Par conséquent, il ne peut être retenu que la somme de 63 523,93 euros payée par la société ATELIER [Y] puis remboursée par les époux [Y] au titre de leur garantie de passif correspondrait à la réparation de dommages relevant de la garantie décennale ou de la responsabilité pour vices intermédiaires mais au choix de renoncer à ces matériels moyennant restitution du prix d’achat payé.
L’objet du paiement effectué par les époux [Y] non au bénéfice d’ALLIANZ IARD mais en exécution de leurs obligations librement consenties de garants du passif de leur ancienne société est totalement différent de l’objet de la garantie de la dite compagnie d’assurance intervenant en qualité d’assureur RC décennale et vices intermédiaires.
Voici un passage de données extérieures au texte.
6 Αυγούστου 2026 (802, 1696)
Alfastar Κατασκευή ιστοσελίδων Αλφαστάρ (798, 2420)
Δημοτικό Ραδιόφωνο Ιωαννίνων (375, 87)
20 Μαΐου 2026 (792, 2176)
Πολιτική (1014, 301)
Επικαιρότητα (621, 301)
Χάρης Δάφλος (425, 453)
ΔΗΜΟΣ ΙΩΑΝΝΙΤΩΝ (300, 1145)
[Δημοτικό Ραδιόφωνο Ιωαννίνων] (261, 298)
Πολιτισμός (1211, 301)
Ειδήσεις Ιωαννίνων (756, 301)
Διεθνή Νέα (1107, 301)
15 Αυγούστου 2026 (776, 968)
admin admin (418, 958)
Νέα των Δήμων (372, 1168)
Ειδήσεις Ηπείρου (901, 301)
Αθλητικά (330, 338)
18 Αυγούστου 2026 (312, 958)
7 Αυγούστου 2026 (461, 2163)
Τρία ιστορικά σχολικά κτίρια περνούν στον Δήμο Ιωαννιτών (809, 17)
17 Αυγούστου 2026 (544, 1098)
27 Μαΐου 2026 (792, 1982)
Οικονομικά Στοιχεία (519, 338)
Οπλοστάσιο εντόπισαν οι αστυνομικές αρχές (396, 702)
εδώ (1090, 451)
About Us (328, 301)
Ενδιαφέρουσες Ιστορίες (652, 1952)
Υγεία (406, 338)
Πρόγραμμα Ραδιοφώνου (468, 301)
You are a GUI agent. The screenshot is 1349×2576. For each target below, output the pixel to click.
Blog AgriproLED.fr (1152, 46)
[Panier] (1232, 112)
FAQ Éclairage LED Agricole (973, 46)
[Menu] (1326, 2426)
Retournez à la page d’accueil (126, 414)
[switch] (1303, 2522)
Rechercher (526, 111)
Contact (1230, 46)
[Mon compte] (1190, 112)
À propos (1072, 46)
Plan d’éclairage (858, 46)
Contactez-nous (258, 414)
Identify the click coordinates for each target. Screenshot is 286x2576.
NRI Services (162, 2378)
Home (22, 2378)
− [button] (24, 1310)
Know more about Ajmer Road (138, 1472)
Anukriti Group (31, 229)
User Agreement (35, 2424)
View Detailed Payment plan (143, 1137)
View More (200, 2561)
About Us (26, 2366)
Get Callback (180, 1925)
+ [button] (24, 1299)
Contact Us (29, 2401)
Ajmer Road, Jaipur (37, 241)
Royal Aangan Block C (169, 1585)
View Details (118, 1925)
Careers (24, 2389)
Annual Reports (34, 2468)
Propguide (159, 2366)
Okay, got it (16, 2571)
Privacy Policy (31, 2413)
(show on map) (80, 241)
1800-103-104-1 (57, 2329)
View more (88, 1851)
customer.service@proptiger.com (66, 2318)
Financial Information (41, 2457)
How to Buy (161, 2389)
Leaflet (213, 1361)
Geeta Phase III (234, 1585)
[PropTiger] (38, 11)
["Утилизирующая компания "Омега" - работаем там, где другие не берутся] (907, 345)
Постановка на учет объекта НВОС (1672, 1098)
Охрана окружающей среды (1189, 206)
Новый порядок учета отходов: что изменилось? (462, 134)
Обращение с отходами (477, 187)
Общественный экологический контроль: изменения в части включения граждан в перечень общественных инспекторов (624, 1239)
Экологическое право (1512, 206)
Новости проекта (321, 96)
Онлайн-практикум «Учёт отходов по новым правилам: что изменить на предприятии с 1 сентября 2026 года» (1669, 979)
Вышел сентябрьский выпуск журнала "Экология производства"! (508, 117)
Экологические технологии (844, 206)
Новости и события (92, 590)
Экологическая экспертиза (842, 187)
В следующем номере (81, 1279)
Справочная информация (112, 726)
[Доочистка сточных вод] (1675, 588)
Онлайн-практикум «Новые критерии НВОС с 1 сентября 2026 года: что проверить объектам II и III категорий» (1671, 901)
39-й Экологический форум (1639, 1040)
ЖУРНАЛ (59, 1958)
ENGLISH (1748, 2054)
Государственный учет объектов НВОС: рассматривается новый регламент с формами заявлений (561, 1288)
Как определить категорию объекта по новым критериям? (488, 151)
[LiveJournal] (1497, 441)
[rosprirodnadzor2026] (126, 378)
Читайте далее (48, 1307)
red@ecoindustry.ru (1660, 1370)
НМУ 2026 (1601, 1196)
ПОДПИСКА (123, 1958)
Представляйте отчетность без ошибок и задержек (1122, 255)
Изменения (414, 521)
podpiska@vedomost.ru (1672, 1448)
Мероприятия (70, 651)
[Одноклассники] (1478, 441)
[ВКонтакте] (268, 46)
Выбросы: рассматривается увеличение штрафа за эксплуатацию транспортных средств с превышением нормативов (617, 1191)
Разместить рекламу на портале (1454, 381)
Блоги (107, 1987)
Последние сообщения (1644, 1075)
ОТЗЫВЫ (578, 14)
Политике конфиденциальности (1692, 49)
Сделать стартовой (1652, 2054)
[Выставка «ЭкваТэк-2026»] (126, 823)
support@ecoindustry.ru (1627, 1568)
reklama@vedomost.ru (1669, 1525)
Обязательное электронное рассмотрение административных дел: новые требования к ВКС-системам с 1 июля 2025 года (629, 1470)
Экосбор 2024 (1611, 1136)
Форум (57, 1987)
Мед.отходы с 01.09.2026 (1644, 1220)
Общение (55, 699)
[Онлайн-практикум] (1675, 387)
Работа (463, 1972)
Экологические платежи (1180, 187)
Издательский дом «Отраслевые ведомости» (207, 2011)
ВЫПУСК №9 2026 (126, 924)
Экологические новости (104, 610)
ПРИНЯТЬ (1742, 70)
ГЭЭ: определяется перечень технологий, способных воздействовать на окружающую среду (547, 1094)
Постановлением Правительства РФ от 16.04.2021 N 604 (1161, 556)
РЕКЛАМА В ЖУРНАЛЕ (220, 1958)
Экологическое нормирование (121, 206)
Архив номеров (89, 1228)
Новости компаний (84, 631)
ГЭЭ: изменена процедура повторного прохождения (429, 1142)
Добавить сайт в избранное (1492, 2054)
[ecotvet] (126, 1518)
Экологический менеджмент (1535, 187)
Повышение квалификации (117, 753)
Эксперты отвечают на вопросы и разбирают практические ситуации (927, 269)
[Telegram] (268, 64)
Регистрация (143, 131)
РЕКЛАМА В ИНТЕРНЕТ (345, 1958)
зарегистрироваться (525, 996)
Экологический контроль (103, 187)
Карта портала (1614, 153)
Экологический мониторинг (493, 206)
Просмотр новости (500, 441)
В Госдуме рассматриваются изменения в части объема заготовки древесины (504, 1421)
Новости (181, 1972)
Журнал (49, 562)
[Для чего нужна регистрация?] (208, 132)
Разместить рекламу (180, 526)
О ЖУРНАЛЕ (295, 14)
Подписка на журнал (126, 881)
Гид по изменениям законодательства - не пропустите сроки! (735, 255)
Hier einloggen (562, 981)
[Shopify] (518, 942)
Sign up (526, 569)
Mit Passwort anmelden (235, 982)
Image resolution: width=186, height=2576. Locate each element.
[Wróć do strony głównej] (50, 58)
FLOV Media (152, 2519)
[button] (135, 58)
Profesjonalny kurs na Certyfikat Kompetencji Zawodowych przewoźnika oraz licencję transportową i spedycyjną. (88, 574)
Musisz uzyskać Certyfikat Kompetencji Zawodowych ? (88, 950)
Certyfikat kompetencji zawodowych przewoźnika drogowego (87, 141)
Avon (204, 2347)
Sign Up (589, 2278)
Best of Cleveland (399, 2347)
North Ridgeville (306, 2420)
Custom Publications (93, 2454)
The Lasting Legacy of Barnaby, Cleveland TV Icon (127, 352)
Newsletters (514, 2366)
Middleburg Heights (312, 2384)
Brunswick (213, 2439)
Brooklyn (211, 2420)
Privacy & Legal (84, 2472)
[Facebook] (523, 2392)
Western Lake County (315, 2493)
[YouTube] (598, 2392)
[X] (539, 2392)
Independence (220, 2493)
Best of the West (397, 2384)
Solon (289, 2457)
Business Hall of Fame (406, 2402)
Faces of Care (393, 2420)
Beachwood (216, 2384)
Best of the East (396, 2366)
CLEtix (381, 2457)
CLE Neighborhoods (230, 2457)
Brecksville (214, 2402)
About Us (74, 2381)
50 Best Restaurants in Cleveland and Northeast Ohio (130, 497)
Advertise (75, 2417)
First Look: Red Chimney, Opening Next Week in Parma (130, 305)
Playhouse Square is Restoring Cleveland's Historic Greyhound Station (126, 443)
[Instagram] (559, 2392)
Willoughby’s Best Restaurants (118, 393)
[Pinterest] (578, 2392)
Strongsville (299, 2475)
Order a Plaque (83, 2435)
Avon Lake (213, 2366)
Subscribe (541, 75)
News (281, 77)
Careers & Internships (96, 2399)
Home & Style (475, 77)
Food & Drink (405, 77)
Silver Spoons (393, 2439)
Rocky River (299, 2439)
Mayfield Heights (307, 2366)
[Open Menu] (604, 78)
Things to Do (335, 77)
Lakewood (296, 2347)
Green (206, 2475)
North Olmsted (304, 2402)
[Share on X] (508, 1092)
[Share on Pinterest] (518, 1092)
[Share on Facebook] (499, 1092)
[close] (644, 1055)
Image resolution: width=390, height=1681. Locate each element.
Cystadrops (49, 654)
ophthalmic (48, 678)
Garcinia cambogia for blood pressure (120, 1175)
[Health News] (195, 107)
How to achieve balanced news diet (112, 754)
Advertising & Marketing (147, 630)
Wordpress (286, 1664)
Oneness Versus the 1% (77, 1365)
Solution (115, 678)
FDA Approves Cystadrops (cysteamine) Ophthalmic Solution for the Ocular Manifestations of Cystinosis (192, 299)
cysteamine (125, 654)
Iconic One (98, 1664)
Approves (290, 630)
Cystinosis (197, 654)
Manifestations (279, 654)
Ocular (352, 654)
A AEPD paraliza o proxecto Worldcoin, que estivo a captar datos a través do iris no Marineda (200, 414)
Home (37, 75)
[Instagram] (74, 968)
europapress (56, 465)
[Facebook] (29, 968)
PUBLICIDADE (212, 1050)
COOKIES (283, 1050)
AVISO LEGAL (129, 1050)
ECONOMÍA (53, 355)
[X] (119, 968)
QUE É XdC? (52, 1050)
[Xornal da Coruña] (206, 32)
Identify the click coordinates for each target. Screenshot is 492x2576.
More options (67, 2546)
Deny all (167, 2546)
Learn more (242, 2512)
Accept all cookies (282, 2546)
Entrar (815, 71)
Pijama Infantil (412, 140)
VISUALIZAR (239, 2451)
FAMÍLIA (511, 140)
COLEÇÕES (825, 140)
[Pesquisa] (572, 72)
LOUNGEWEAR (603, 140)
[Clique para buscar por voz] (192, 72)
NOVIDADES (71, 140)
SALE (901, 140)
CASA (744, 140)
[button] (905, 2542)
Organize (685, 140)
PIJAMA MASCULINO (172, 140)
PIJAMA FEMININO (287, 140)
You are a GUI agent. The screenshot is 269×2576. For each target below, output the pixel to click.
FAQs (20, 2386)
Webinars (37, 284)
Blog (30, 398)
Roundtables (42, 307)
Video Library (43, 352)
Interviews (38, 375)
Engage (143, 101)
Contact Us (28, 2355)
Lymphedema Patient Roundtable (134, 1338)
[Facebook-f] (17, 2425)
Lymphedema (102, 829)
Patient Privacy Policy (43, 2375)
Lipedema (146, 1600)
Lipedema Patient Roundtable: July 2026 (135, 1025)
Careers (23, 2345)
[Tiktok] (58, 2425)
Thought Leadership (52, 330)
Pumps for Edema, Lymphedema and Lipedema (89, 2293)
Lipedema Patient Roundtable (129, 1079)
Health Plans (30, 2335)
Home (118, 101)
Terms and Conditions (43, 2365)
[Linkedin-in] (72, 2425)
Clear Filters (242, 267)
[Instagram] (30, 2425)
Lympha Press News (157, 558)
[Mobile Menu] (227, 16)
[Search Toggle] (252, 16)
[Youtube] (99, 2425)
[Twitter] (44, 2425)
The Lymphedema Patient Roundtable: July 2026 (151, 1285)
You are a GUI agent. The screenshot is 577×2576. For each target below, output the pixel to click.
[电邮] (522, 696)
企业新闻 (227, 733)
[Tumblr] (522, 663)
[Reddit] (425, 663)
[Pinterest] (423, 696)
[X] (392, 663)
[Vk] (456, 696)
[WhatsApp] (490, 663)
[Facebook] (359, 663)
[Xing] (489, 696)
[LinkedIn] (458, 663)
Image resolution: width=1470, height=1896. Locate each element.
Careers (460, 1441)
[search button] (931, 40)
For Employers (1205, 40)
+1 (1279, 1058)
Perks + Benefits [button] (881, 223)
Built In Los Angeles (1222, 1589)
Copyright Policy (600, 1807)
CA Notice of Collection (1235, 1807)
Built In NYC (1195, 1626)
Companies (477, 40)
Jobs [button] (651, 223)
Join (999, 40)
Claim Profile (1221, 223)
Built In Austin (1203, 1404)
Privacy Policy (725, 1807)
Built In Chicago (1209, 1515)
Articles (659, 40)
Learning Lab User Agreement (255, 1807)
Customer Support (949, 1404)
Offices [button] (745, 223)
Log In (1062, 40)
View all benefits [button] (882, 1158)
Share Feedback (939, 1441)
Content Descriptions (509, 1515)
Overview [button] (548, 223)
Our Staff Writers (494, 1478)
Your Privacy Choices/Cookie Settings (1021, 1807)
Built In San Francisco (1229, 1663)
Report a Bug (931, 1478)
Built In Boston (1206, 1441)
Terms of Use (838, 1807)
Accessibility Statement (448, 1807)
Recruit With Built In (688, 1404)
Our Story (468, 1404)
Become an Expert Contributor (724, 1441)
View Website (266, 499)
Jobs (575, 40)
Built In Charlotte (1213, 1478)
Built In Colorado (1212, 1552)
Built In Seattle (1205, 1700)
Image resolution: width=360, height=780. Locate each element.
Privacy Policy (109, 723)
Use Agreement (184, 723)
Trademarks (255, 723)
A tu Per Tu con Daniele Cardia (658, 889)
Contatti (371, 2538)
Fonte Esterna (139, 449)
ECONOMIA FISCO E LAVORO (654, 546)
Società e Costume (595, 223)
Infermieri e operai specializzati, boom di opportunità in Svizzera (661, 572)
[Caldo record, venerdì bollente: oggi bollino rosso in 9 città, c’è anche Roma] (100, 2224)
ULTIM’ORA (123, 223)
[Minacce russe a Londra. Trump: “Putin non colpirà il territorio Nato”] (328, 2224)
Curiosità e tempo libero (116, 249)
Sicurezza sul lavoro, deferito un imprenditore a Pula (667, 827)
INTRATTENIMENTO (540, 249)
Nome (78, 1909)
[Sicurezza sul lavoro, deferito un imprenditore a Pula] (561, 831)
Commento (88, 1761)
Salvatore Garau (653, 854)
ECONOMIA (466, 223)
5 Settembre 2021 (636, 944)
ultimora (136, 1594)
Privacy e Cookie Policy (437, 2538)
Par conséquent, il y a lieu de débouter les époux [Y] de l’ensemble de leurs demandes, ceux-ci étant mal fondés à se prétendre subrogés dans les droits de la SARL ATELIER [Y] contre la société ALLIANZ IARD.
Sur les demandes accessoires
Les époux [Y] succombant à l’instance, ils seront condamnés solidairement aux dépens.
L’équité commande de rejeter les demandes formées au titre de l’article 700 du code de procédure civile.
Il n’y a pas lieu d’écarter l’exécution provisoire de la présente décision.
PAR CES MOTIFS
Le Tribunal, statuant après débats publics, par jugement contradictoire et en premier ressort, par mise à disposition au greffe :
DÉBOUTE les époux [Y] de l’ensemble de leurs demandes,
DIT n’y avoir lieu à condamnation au titre de l’article 700 du code de procédure civile,
CONDAMNE solidairement les époux [Y] aux dépens,
DIT n’y avoir lieu d’écarter l’exécution provisoire de la présente décision.
EN FOI DE QUOI, le présent jugement a été signé par le Président et le Greffier, sus-désignés.